“No, but I have heard something which has startled me,” Grace answered. “How brave do you feel at this moment, Bertha?”

“I don’t know; I don’t think that I am ever brave,” said Bertha slowly; then, suddenly remembering what Eunice had said about her being able to do anything that was required of her, she said, “But I expect that I can muster up as much courage as you require me to have.”

“Good girl! Always be ready to meet the demands upon you, and then you will do,” replied Grace, with a laugh which was unsteady in spite of herself.

“But what is it?” asked Bertha. “What am I required to do that is likely to make me quail, in spite of myself?”

“Tom has had a good offer, a very good offer indeed, of six months’ employment, but it will take him right away from home, and he cannot go unless you are willing to take care of me and the children,” said Grace, and her eyes were very anxious as she waited for the other’s reply.

“Six months? Why, that is nearly all the winter!” cried Bertha, in dismay, for however solitary Duck Flats might appear in summer, it was as nothing to what it was in winter, when sometimes for a week at the stretch they saw no one at all but themselves.

“Yes, dear, but it is eighty dollars a month and all found.

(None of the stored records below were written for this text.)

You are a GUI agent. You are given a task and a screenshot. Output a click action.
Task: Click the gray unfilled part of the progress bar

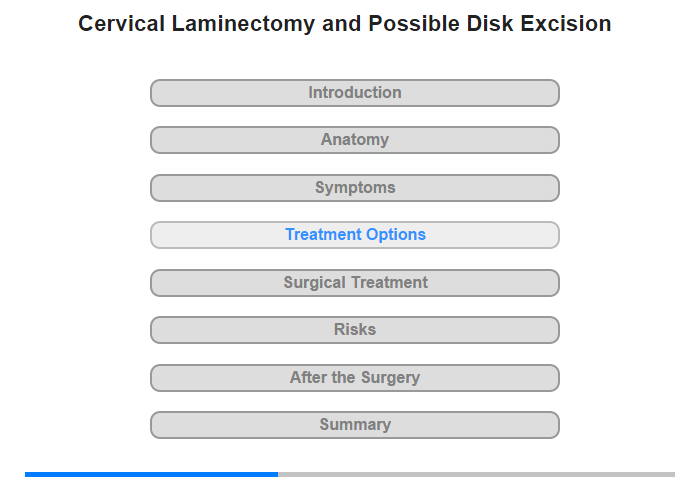pos(476,474)
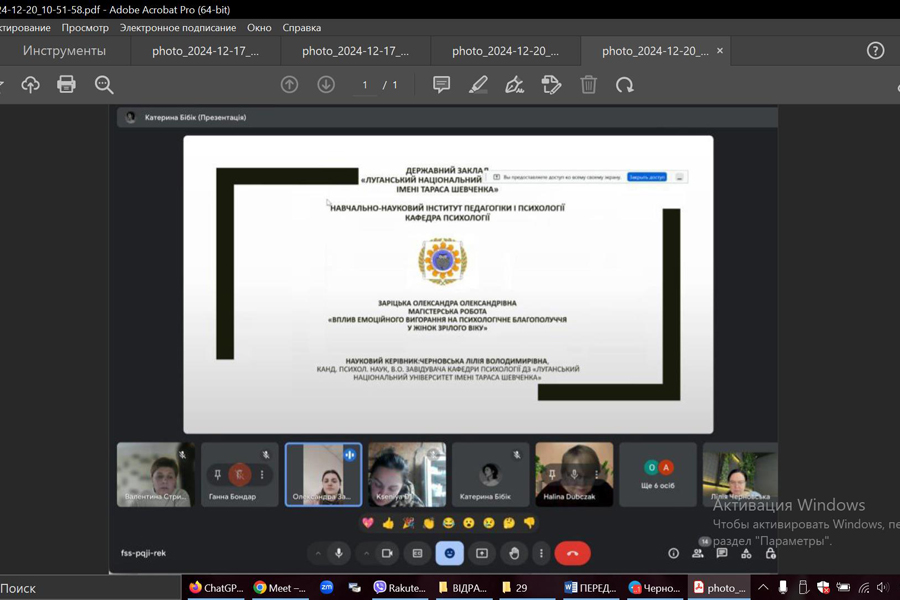Screen dimensions: 900x600
Task: Open the Просмотр menu
Action: [85, 28]
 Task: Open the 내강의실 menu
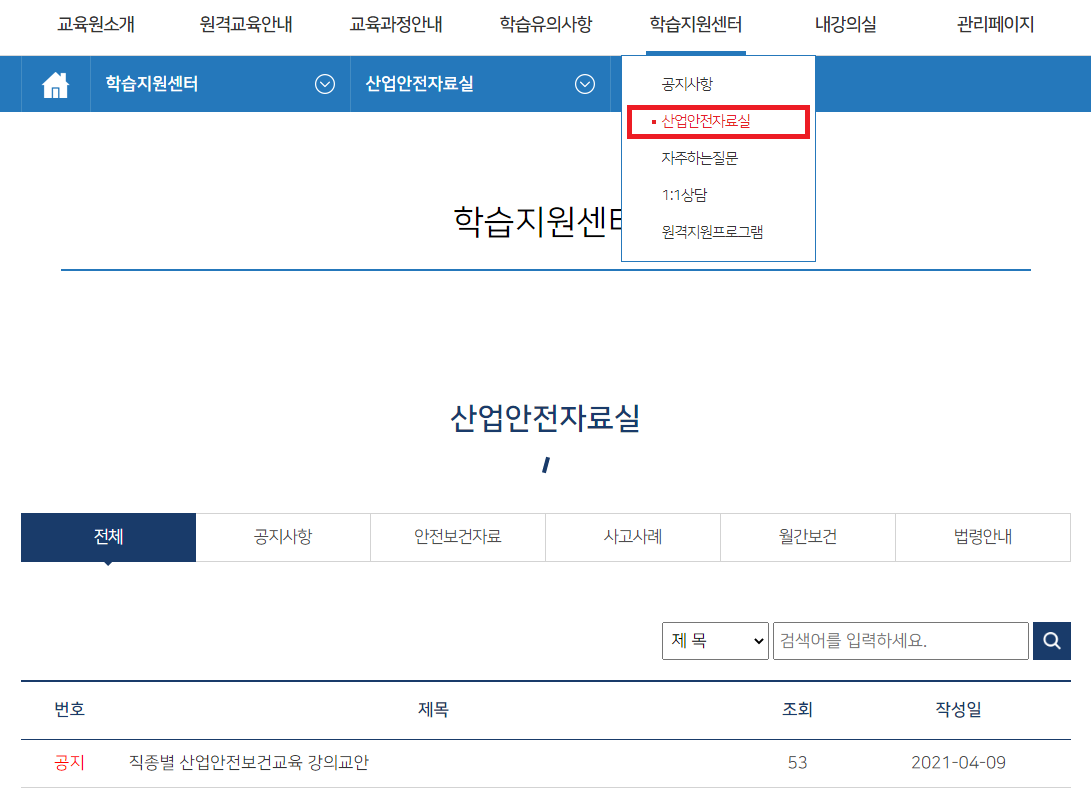point(845,25)
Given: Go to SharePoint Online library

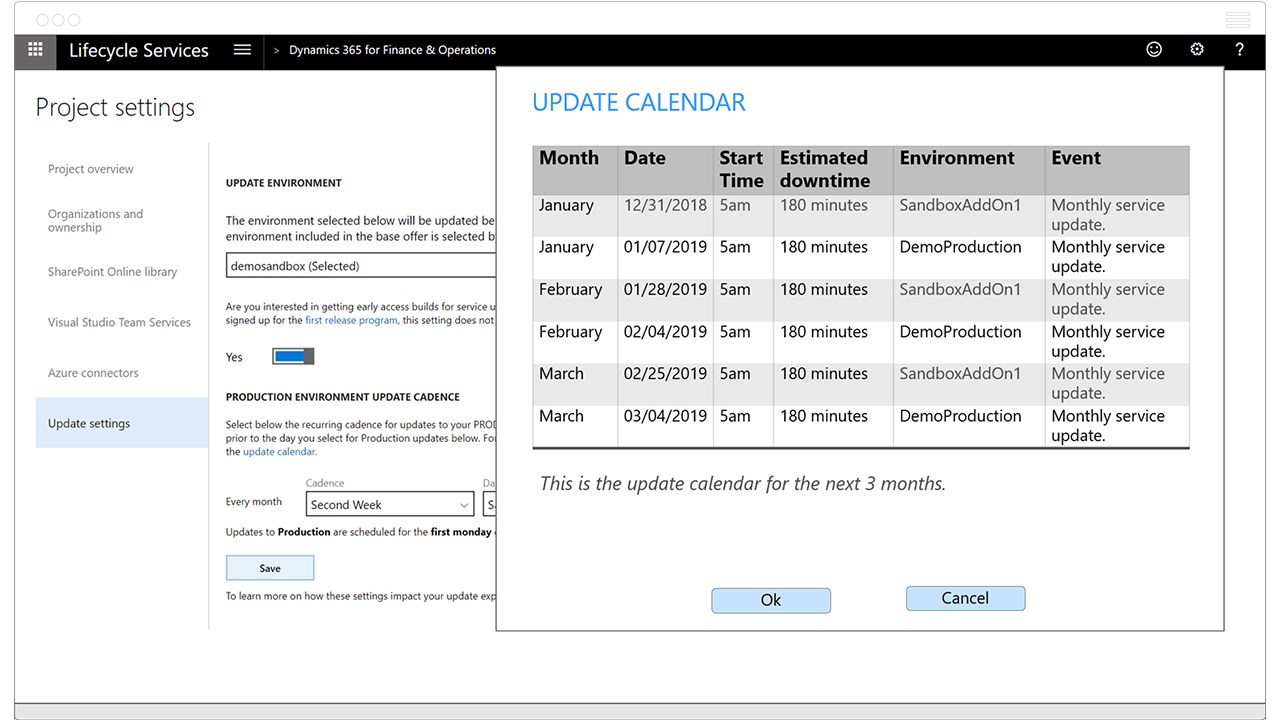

Think what it will mean to us this year! Why, it is like a plain interposition of Providence on our behalf, only it depends upon you whether we can get it,” said Grace, in a wistful tone.

Bertha gasped, and for one moment she seemed to be back in Mestlebury, and it was old Jan Saunders who was telling her that on her depended the safety of the man whose boat had been caught on the Shark’s Teeth. Why, oh why did people always thrust such hard things upon her?

Then suddenly she remembered that however hard the things had been she had always managed to do them, although at the first they had seemed quite impossible.

There was quite a big silence, which Grace did not dare to break, and then Bertha said slowly: “I suppose that I shall be able to do all right; anyhow, I will do my best, and, as you say, it is a most wonderful chance, and the money will make all the difference. Why, it will keep us round to next harvest, won’t it?”